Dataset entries
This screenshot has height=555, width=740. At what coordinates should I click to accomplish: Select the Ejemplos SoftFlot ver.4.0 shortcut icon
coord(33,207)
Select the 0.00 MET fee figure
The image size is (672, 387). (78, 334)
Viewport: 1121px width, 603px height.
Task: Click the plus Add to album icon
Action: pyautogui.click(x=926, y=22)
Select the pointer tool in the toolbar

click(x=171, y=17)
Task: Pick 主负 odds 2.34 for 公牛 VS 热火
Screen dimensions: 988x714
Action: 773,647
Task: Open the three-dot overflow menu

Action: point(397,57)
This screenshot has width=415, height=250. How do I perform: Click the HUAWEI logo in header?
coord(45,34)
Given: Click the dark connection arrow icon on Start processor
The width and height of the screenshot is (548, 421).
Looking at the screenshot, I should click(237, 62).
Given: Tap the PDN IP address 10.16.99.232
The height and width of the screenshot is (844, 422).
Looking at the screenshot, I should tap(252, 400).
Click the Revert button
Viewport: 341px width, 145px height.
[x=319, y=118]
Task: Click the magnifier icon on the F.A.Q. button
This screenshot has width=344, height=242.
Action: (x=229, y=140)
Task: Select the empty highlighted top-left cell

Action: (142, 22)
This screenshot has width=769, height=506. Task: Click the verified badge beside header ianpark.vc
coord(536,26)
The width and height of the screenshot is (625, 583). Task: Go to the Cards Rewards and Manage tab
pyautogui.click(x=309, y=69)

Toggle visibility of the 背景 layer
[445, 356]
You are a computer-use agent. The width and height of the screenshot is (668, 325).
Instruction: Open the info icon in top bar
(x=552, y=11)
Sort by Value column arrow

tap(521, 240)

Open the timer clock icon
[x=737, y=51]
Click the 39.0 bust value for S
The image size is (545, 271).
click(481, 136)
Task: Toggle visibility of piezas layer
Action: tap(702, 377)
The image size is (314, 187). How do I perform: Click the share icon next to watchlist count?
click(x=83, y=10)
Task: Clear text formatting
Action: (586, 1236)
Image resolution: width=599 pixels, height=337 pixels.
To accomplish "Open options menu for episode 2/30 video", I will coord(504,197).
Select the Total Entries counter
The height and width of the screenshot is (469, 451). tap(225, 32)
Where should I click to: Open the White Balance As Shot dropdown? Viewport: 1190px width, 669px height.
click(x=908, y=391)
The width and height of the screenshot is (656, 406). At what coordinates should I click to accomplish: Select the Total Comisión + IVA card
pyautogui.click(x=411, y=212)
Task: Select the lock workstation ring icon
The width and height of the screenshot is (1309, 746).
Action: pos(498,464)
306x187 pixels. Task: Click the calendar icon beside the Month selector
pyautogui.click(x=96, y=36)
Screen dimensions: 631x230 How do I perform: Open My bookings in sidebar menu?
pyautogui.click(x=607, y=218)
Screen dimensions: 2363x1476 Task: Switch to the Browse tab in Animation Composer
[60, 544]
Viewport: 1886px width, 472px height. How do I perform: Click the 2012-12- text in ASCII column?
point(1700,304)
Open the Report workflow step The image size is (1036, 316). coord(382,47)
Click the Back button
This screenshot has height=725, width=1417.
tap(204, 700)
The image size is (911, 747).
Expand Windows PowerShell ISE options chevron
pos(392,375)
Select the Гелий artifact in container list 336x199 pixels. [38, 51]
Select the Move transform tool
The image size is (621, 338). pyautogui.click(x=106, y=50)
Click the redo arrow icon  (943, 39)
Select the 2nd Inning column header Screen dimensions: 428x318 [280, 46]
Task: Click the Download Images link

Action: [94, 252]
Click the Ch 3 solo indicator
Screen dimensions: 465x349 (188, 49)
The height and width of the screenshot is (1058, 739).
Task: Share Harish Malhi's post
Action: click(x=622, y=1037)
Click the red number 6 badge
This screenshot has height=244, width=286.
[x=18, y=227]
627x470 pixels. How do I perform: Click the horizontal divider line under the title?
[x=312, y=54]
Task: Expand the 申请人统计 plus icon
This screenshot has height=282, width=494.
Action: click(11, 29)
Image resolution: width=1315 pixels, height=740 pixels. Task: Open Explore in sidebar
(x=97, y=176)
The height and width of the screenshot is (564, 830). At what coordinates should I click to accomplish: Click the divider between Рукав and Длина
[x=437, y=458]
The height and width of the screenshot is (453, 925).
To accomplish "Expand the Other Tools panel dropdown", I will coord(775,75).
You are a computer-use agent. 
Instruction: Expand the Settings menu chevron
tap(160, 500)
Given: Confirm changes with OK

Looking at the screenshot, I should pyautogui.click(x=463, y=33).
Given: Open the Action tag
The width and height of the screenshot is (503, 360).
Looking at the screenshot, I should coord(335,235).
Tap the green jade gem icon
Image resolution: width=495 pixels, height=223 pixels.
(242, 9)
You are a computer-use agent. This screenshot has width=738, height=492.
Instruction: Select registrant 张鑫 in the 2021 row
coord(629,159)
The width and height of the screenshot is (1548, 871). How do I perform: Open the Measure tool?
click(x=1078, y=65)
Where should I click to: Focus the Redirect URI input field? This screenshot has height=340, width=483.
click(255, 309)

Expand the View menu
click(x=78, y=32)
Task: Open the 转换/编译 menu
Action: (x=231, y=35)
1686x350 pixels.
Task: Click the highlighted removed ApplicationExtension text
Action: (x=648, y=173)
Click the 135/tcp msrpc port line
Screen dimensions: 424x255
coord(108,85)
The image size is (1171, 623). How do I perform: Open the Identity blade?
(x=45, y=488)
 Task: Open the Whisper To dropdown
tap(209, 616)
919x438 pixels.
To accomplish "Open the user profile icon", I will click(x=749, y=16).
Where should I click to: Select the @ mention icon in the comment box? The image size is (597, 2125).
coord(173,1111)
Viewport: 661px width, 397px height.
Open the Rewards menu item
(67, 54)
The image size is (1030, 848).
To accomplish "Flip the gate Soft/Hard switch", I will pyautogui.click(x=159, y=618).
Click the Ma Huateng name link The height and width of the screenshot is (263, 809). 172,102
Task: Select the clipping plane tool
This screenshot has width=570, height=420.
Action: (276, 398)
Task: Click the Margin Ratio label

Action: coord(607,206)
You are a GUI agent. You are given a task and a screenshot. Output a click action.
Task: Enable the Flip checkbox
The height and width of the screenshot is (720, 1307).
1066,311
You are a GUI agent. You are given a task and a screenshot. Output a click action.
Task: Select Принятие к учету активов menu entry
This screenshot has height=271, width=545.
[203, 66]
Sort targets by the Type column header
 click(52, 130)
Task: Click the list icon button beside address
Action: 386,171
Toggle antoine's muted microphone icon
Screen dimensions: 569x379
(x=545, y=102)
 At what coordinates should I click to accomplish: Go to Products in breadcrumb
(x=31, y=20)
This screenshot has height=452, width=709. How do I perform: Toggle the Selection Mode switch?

Aim: Give the lines from the start of the records through the line that contains "coord(33,207)" again, swapping "shortcut icon" for "desktop icon" and leaving everything else as it is.

Task output:
This screenshot has height=555, width=740. At what coordinates should I click to accomplish: Select the Ejemplos SoftFlot ver.4.0 desktop icon
coord(33,207)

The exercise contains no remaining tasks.